The Store is Dead! Long Live the Store!

Discussion
May 06, 2015

Through a special arrangement, presented here for discussion is a summary of a current article from Tenser’s Tirades.

The distinction between online and off-line retail sales grows blurrier by the minute, as shoppers meld their consideration and purchasing behaviors into an "all-line" shopping continuum that spans brick, web and mobile.

"The war for store traffic will be won or lost on digital," said Margo Georgiades, president of Americas, Google, who spoke April 23 at the 19th Global Retailing Conference sponsored by the Terry J. Lundgren Center for retailing at the University of Arizona.

In 2010, U.S. retail stores recorded 39 billion "footsteps" in November-December, she reported. By the same period in 2014 that number had declined to 18 billion. Despite that huge drop-off in store traffic, store revenues grew for the same periods from $641B in 2010 to $737B in 2014.

"Smart phones are changing everything," Ms. Georgiades said, arguing that they create an imperative for brick and mortar retailers who want to keep their customers engaged and buying. She shared three key propositions:

In-store tech all-line

Photo: Whole Foods

Own your tribe. "Are you winning your fair share of traffic before the store? Do you obsess about all their life moments and present in an authentic way, with messaging focused on content, versus product?"

Commit to all-line. "There is no off-line or online. Making omnichannel real is not easy. Mobile forces you to think about the seamless experience."

Deliver surprise and delight. "Go from demand to suggest. Are you truly using data to understand your customers and their context? Are you delivering curated experiences and magic moments?"

Ms. Geordiades was joined by C-level executives from retailers including Macy’s, REI, PetSmart, Teavana, Whole Foods, Sephora, Gilt and The Container Store. Many made reference to the impact of digital on their businesses.

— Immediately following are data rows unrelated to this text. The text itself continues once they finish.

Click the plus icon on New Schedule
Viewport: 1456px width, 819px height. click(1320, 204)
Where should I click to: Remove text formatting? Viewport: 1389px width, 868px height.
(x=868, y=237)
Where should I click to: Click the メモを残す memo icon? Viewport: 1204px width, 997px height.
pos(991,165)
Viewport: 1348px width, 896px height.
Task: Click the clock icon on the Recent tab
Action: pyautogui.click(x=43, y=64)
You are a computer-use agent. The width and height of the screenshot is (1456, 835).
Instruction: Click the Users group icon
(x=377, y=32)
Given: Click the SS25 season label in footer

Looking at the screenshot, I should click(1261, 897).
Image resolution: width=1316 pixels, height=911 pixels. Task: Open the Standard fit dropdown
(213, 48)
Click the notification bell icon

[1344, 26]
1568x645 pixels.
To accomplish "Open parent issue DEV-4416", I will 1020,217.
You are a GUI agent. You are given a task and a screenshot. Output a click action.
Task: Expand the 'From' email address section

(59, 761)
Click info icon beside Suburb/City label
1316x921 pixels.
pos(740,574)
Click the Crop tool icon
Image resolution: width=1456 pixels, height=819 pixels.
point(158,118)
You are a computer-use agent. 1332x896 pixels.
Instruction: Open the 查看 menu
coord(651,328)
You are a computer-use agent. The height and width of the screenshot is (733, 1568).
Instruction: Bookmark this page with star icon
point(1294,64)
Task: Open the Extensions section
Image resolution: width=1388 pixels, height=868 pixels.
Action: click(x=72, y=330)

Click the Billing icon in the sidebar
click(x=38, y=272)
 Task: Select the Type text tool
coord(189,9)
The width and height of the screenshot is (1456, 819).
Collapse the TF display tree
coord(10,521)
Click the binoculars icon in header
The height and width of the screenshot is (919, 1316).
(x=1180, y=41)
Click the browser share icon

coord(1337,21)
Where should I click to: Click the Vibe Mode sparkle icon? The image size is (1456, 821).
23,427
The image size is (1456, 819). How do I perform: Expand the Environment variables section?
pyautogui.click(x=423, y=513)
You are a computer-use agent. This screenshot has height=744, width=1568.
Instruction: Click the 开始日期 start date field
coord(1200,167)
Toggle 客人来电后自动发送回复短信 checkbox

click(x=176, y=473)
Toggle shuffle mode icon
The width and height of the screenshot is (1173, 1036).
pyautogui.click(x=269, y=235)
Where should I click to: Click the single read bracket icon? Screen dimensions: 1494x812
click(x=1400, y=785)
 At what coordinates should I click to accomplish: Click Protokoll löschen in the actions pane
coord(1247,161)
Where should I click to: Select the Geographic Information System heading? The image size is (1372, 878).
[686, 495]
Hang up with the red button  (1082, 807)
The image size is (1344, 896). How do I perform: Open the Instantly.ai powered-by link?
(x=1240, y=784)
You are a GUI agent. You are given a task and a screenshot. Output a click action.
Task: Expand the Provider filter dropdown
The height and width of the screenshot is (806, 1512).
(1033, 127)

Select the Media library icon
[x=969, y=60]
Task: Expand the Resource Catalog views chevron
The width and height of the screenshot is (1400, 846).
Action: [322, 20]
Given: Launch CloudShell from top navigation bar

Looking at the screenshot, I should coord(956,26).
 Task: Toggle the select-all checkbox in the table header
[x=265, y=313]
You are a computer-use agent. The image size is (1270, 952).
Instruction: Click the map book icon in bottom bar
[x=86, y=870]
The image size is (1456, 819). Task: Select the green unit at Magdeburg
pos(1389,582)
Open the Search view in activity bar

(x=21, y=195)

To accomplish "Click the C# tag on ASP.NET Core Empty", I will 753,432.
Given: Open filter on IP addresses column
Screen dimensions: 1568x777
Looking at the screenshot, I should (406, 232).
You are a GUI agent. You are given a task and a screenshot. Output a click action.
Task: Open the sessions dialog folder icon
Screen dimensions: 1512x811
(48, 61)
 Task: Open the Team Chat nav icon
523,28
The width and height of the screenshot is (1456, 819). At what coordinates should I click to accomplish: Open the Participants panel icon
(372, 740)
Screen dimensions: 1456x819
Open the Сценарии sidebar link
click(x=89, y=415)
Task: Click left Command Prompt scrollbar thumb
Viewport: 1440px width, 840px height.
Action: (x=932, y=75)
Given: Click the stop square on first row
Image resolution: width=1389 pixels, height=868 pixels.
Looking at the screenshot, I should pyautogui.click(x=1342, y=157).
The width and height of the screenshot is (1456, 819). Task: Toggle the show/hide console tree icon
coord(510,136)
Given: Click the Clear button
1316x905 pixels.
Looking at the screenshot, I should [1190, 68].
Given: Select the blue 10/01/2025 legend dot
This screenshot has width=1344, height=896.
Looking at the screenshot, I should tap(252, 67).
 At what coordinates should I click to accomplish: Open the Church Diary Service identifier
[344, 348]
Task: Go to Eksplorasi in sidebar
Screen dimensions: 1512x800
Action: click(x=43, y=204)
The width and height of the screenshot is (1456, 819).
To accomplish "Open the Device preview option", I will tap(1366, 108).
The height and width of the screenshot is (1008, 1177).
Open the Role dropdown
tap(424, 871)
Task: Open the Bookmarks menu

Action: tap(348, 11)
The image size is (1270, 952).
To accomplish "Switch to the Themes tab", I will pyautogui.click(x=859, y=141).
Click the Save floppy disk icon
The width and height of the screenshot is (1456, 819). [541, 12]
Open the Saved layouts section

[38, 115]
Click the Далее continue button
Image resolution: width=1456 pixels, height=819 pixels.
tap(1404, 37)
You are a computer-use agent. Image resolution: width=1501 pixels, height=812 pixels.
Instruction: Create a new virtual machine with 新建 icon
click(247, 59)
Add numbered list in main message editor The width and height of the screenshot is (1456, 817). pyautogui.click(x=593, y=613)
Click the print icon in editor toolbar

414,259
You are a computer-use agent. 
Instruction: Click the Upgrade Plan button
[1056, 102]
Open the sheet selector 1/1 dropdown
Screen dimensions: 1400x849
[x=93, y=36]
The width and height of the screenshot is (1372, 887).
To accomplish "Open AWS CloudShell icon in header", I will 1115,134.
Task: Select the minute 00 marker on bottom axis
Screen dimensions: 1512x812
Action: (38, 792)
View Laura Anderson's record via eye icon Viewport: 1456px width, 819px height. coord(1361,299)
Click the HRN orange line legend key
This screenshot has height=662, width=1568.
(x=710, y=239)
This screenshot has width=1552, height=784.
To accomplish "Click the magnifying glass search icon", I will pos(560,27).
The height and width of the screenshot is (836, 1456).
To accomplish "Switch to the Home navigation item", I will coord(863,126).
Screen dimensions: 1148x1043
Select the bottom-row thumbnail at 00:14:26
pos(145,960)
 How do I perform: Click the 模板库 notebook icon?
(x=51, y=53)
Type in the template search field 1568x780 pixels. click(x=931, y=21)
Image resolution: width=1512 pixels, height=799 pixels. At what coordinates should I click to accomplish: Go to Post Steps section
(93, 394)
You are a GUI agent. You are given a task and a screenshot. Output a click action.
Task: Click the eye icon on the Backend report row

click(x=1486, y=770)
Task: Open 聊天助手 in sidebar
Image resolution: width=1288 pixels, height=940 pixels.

The digital proposition is so important to Macy’s, now recognized as the seventh largest digital retail business globally in addition to its 800 stores, that it has invested in its own Bay-area Idea Lab, said Terry Lundgren, CEO. It recently introduced an image-search extension to the Macy’s app to help shoppers locate desired items by taking digital snapshots.

"Where does the sale belong?" Lundgren asked, then answered, "I’m agnostic about whether it’s in-store or online. Let the consumer choose where."

Walter Robb, co-CEO of Whole Foods, conceded his company had made its move to digital technology a little late, but stepped forward last year to embrace what he prefers to call "extended experience." He offered as proof: "We are the largest Apple Pay retailer so far."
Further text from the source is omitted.